I have since tuned for Caltex e85 eflex, a much better fuel. Power is up 50kw, 20% more torque, lower egt's and no more pinking/knock. If anyone gets the chance to tune for ethanol, do it, you wont regret it.

I tried the United e10 100 octane and wasn't impressed. It didn't seem any better at knock protection than the BP98 I was using.

2 points of difference in octane isnt much, youd probably expect slight variation anyways from batch to batch of fuel. E85 is like the equivalent of what, 106 octane?

I have since tuned for Caltex e85 eflex, a much better fuel. Power is up 50kw, 20% more torque, lower egt's and no more pinking/knock. If anyone gets the chance to tune for ethanol, do it, you wont regret it.

I am interested, but what about for a purely economical replacement for premium grade fuel?

At minimum you need aftermarket fuel management, maybe larger injectors, dyno time for tuning, and a fuel system clean?

Then did you find a 30% increase in fuel usage, and how much do you pay for E85?
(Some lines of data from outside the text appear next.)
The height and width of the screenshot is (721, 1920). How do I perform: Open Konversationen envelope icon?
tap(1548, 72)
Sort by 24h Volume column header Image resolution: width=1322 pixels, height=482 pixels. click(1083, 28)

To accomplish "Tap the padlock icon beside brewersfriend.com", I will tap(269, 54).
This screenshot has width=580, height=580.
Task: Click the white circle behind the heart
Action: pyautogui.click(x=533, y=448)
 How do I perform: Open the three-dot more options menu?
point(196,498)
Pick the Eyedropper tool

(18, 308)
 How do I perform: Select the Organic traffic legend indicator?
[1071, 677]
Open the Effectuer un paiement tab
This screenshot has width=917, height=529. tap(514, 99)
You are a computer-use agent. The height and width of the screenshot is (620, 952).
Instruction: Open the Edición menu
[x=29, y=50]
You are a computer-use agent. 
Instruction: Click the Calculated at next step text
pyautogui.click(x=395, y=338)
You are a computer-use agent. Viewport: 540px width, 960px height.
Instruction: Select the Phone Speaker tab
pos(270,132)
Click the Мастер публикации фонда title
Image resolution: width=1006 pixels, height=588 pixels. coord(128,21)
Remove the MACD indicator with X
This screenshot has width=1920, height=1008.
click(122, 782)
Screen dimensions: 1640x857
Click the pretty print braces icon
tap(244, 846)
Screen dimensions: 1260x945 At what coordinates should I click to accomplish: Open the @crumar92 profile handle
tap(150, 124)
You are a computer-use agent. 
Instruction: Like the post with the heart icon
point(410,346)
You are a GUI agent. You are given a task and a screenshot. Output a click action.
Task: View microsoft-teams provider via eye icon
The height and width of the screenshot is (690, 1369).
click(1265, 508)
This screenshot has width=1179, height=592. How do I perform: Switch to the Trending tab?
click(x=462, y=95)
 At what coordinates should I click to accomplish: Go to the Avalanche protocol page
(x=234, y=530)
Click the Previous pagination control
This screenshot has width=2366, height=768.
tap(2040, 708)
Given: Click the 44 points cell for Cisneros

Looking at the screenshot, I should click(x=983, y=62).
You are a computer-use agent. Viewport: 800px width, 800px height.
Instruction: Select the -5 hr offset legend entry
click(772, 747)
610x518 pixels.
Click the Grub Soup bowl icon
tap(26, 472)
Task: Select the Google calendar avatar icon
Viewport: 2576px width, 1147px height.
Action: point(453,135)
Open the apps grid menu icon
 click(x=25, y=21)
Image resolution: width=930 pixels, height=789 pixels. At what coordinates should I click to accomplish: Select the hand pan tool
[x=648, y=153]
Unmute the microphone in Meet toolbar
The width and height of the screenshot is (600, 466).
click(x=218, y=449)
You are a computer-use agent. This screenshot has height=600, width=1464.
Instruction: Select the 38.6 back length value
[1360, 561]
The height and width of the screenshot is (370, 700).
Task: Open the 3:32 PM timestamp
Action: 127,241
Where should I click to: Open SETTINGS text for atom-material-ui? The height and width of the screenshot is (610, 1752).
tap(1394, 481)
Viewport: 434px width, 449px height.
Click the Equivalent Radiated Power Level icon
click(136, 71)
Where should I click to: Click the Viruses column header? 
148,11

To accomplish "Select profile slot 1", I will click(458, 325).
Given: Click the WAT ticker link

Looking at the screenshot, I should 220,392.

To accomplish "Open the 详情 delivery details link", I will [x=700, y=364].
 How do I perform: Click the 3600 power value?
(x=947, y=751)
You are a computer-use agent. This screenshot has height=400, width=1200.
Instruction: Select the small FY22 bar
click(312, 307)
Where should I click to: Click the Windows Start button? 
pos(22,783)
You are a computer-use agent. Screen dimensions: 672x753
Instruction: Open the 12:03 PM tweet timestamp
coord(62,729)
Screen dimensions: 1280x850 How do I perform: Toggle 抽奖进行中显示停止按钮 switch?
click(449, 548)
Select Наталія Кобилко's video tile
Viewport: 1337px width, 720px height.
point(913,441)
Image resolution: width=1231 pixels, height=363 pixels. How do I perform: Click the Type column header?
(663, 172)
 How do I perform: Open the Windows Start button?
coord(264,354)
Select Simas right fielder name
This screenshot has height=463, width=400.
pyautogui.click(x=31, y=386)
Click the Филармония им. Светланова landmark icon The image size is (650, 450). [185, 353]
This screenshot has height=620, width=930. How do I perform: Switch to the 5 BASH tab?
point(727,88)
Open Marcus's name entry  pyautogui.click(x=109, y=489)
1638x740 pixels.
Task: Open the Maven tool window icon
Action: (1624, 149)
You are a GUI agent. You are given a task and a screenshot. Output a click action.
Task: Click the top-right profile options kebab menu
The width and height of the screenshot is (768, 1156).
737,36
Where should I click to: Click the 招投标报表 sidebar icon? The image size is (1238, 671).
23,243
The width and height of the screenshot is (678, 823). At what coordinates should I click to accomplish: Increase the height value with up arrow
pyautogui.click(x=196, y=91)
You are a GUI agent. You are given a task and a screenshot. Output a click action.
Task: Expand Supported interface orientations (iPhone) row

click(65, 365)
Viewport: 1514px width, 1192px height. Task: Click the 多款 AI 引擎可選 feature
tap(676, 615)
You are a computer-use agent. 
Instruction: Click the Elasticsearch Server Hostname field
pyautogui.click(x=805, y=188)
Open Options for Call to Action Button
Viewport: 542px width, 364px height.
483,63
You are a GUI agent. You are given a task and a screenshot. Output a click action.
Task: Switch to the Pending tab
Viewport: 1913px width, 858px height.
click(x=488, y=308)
I am interested, but what about for a purely economical replacement for premium grade fuel?

At minimum you need aftermarket fuel management, maybe larger injectors, dyno time for tuning, and a fuel system clean?

Then did you find a 30% increase in fuel usage, and how much do you pay for E85?

I have found it to cost about the same as 98 once the lower price is taken into account. Caltex sell their E-Flex for 20c less than unleaded. Cheapest power upgrade I have done as I already had the supporting mods.

A Walbro pump and seimens deka injectors (for the neo motors) wont set you back more than $600 but you will need some way tuning it.

The ethanol will strip clean the fuel system so you would need to change the filter after the first few tanks. Ive been running it for 8 months now with no issues with the stock fuel system.

I have found it to cost about the same as 98 once the lower price is taken into account. Caltex sell their E-Flex for 20c less than unleaded. Cheapest power upgrade I have done as I already had the supporting mods.

A Walbro pump and seimens deka injectors (for the neo motors) wont set you back more than $600 but you will need some way tuning it.

The ethanol will strip clean the fuel system so you would need to change the filter after the first few tanks. Ive been running it for 8 months now with no issues with the stock fuel system.

Goddamn Scotty you are sooo tempting me. $600 + tuning = 50kw gain!!?

Then again I gotta get my zorst done 1st. Is there any point doing this on a Stag without a hi flowed turbo and emanage?

the last time I used liberty ethanol premium (on way to p/up momo wheel from mike) I put in half a tank, ran it dry and didnt boost it much.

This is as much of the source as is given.